A vida na uti neonatal não é feita só de preocupação, incertezas e procedimentos invasivos. Há também amor, doação e acolhimento. No período em que esteve internada, minha filha foi muito bem cuidada por toda a equipe clinica. As pessoas se envolvem, “adotam” os bebês. É bacana ver a humanização de todos ali.

Decidi que enquanto ela estivesse ali, tentaria tornar o processo mais suave. Fazia questão de comprar roupinhas que coubessem em seu corpinho. O pai sempre trazia um cueiro novo. A vovó Elô fazia vários modelos de vestidinhos. Tudo para que a Nina estivesse sempre arrumadinha.

Um dia chegamos na uti e a Renata, fisioterapeuta, nos entregou um presentinho. Quando abri o pacote vi que tinham dois chaveirinhos rosa pink das havaianas. Aquele igual ao chinelo. "Vamos ver se ainda cabe". Os chinelinhos cabiam perfeitamente nos pés minúsculos dela. Foi a sensação da UTI.  O que teve de técnica, médicos vindo ver a modelo das havaianas 2016-2017. Muitas fotos. Muitos vídeos. Papai e mamãe babando aquela bebezinha linda e cheia de pose. Chegou a cruzar os pés. Figura.

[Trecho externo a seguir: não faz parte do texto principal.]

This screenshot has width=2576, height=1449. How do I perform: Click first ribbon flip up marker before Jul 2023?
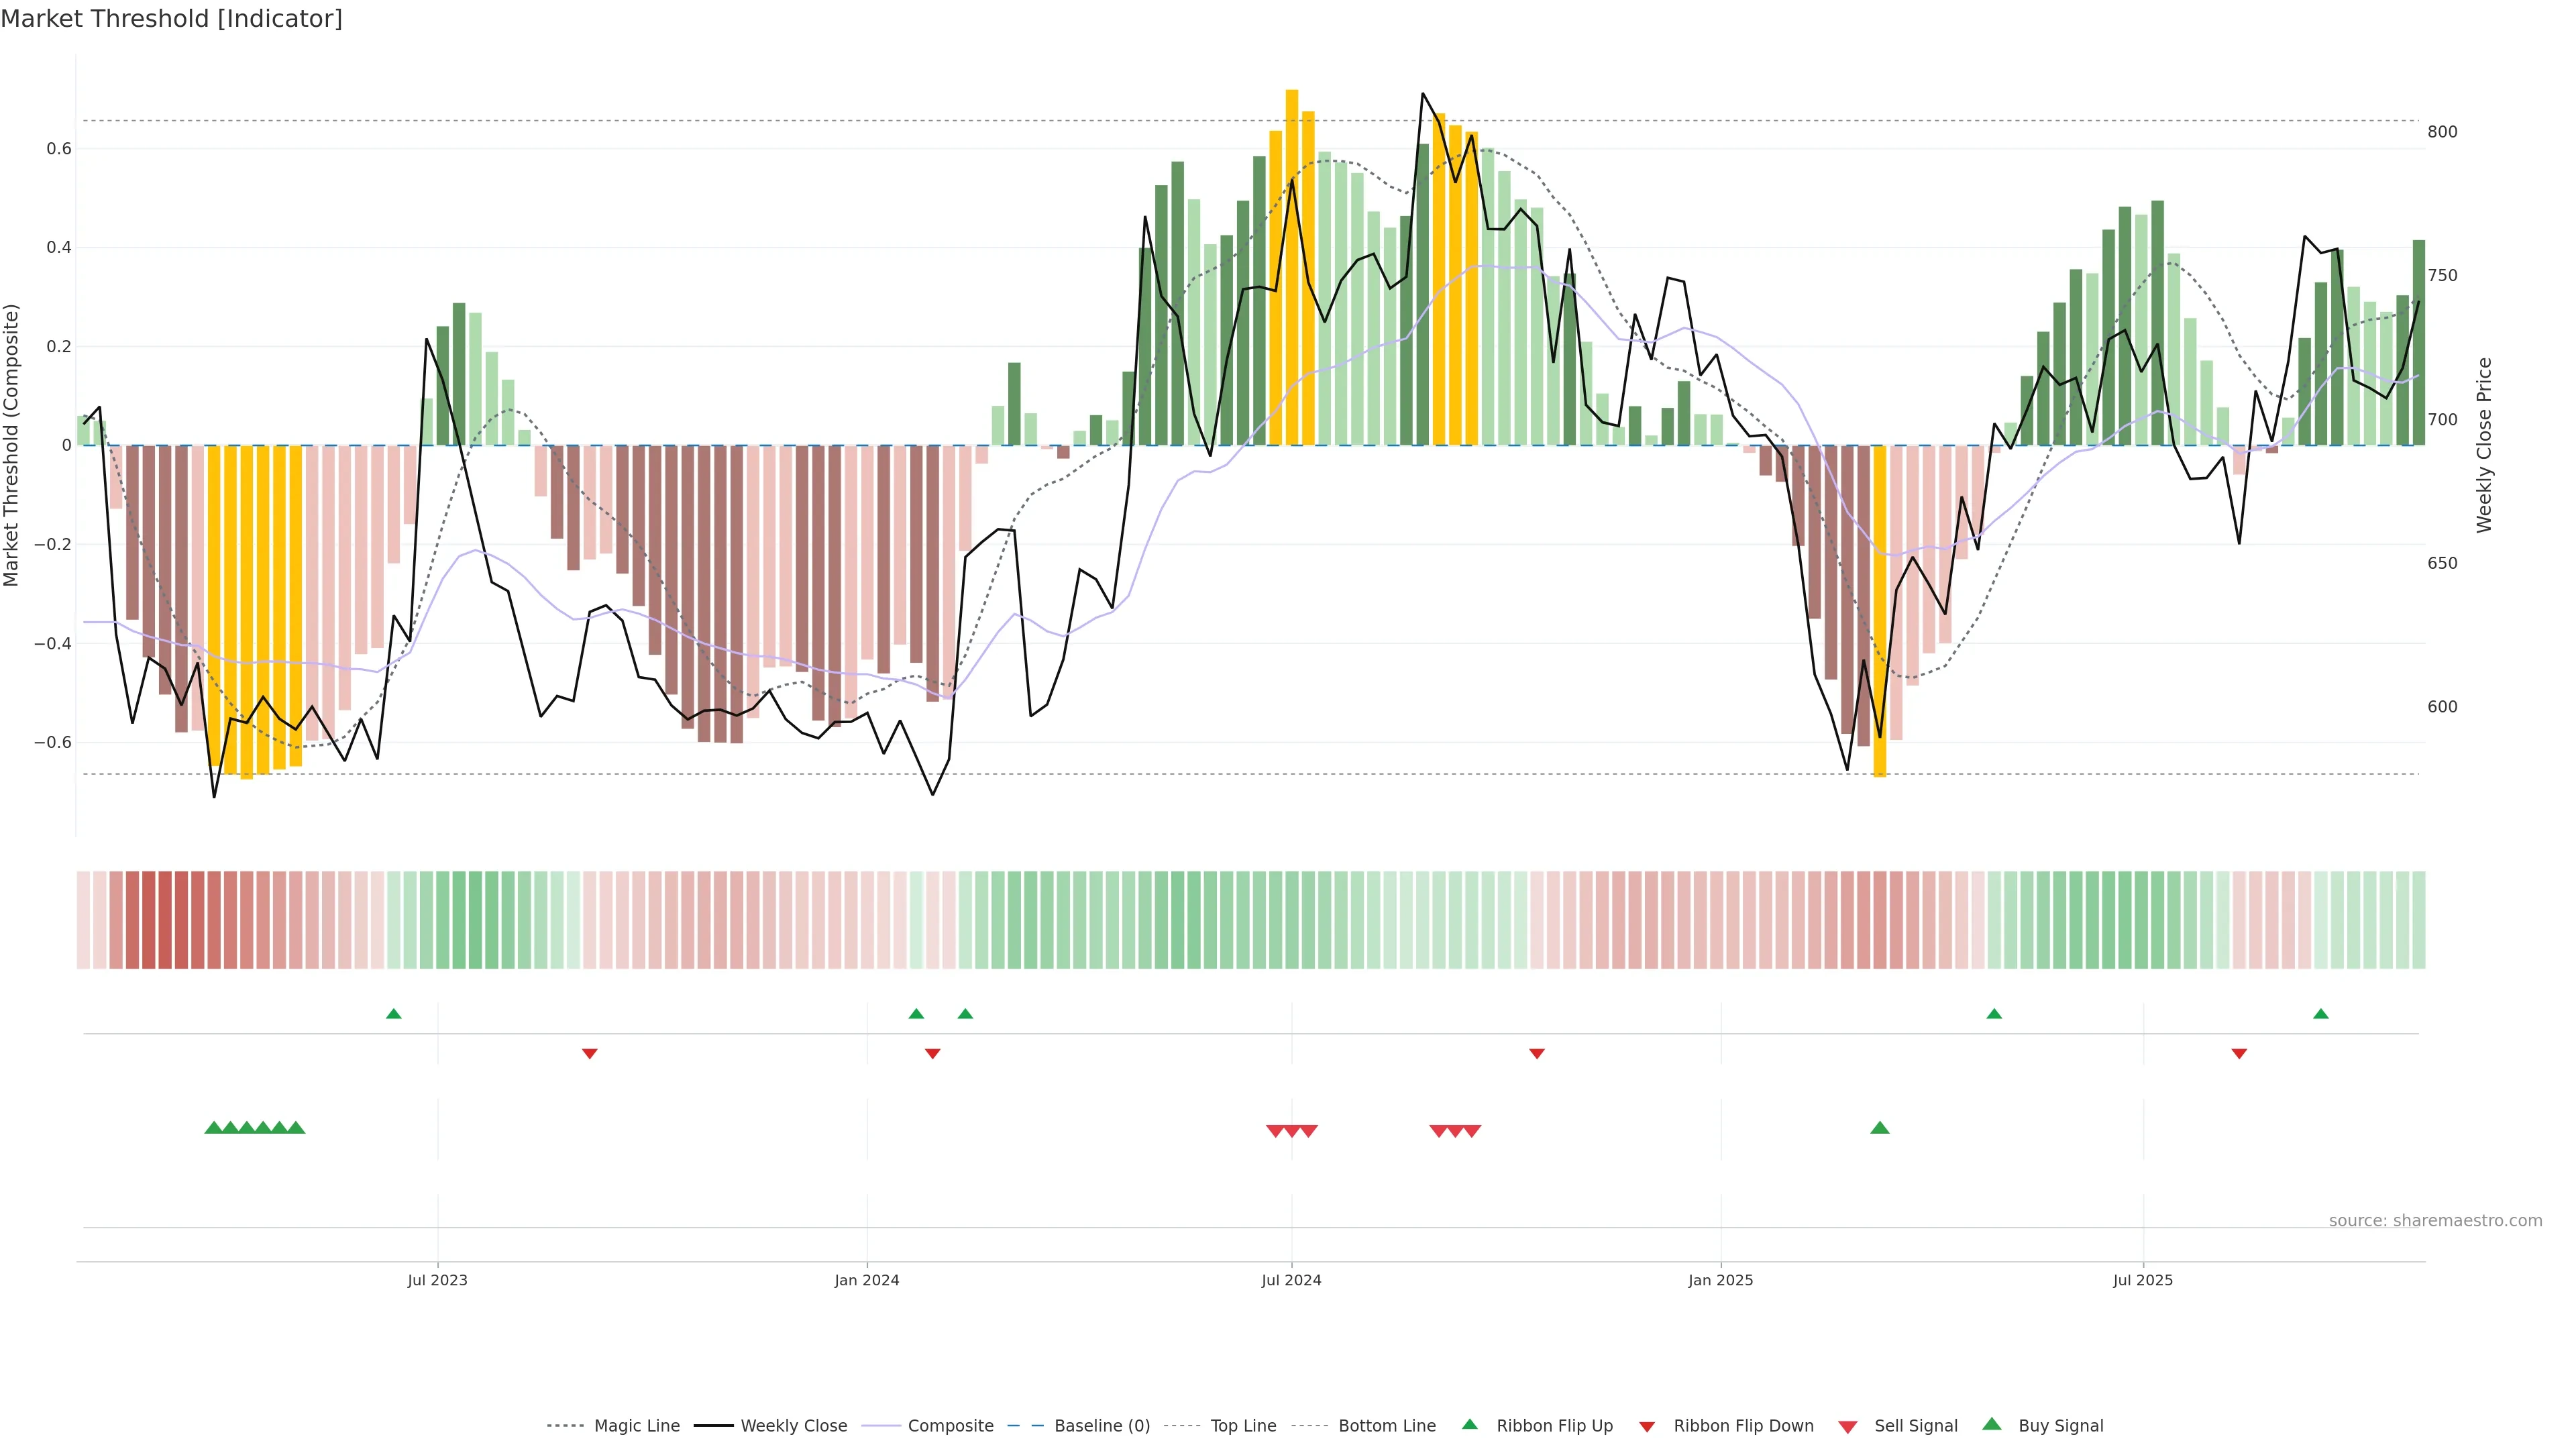point(393,1014)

Depois vim saber que uma médica havia tirado uma foto de seus pés com as havaianas e tinha mostrado aos amigos em uma festa. Todos desejaram saúde e que minha filha pudesse ir logo para casa.

É, a Nina tem essa luz própria. Todos a amam e torcem por ela.  E eu começava a entender o propósito de estarmos ali. Muitas orações. Muita energia e emanação positiva. Ela merecia tudo aquilo.

Eu me enchia de orgulho. "Essa é a minha filha!"